• **EXERCISE REQUIREMENTS**:
Every line containing the word "width" is to be copied from the data below.

• **RECORDS**:
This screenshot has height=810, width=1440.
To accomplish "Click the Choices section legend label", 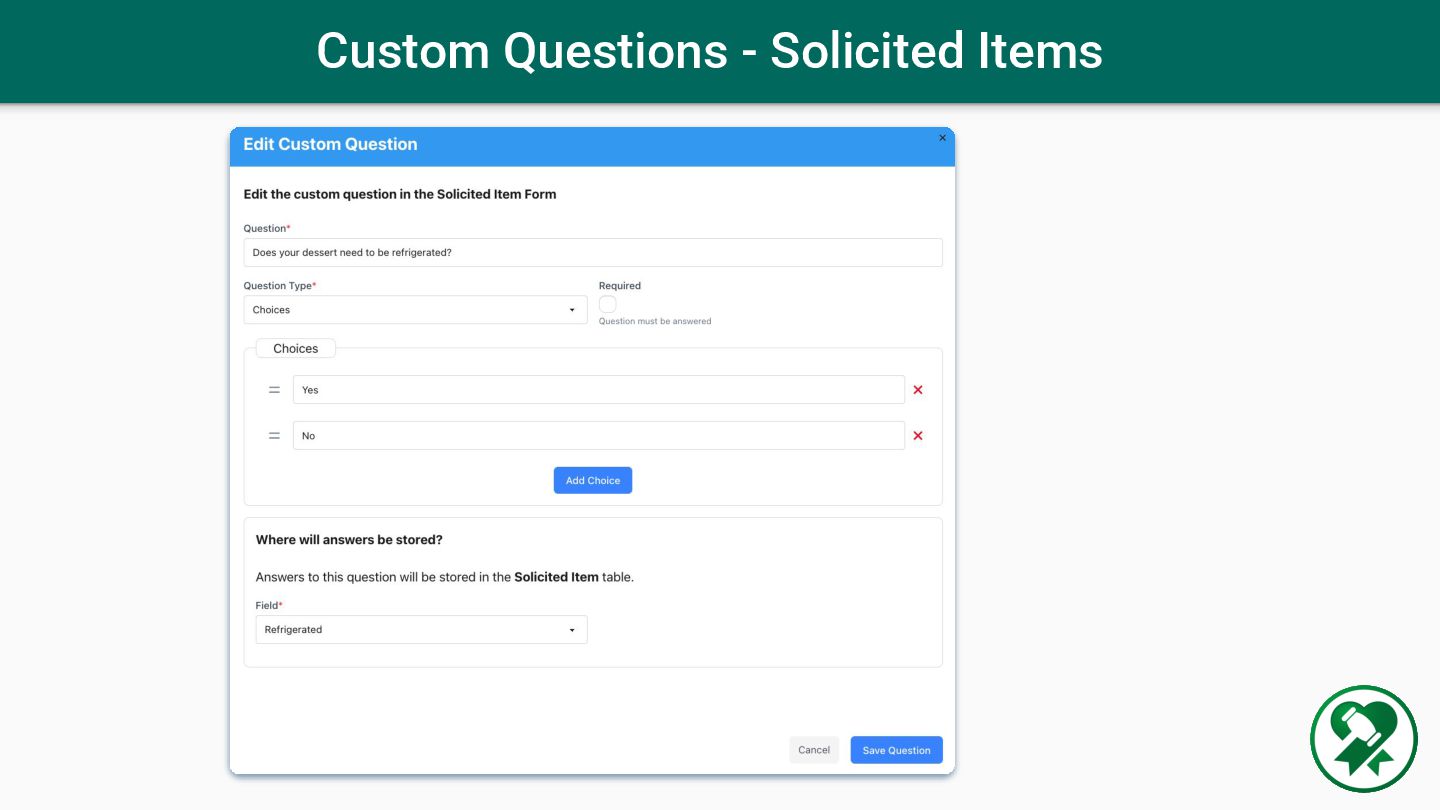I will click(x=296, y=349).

...

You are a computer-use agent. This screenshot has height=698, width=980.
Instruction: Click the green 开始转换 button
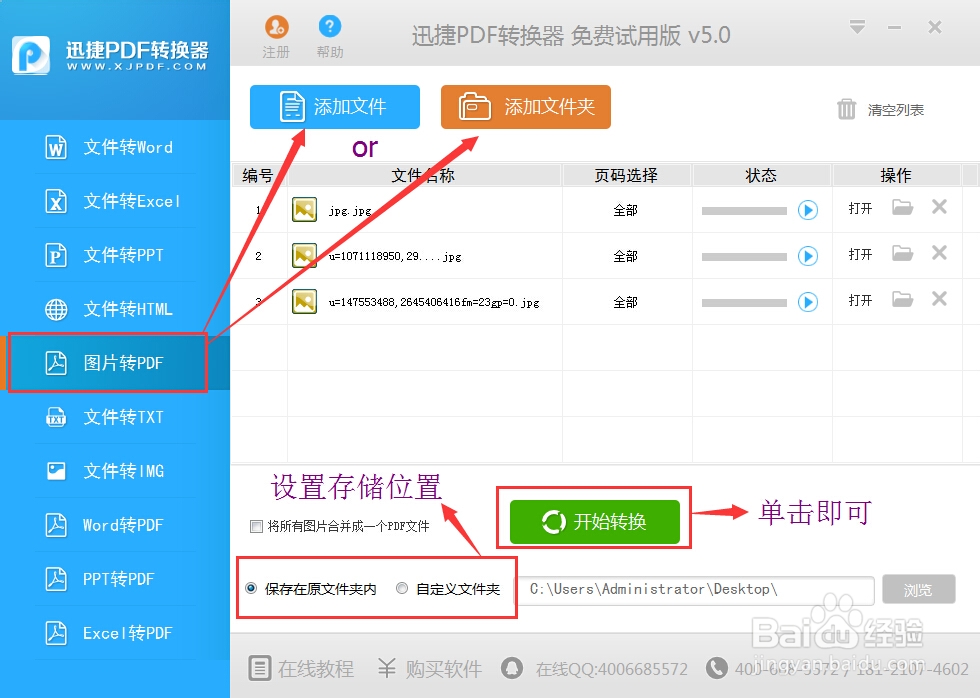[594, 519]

• **WRITTEN RESPONSE**:
This screenshot has height=810, width=1440.
You are a computer-use agent. This screenshot has height=698, width=980.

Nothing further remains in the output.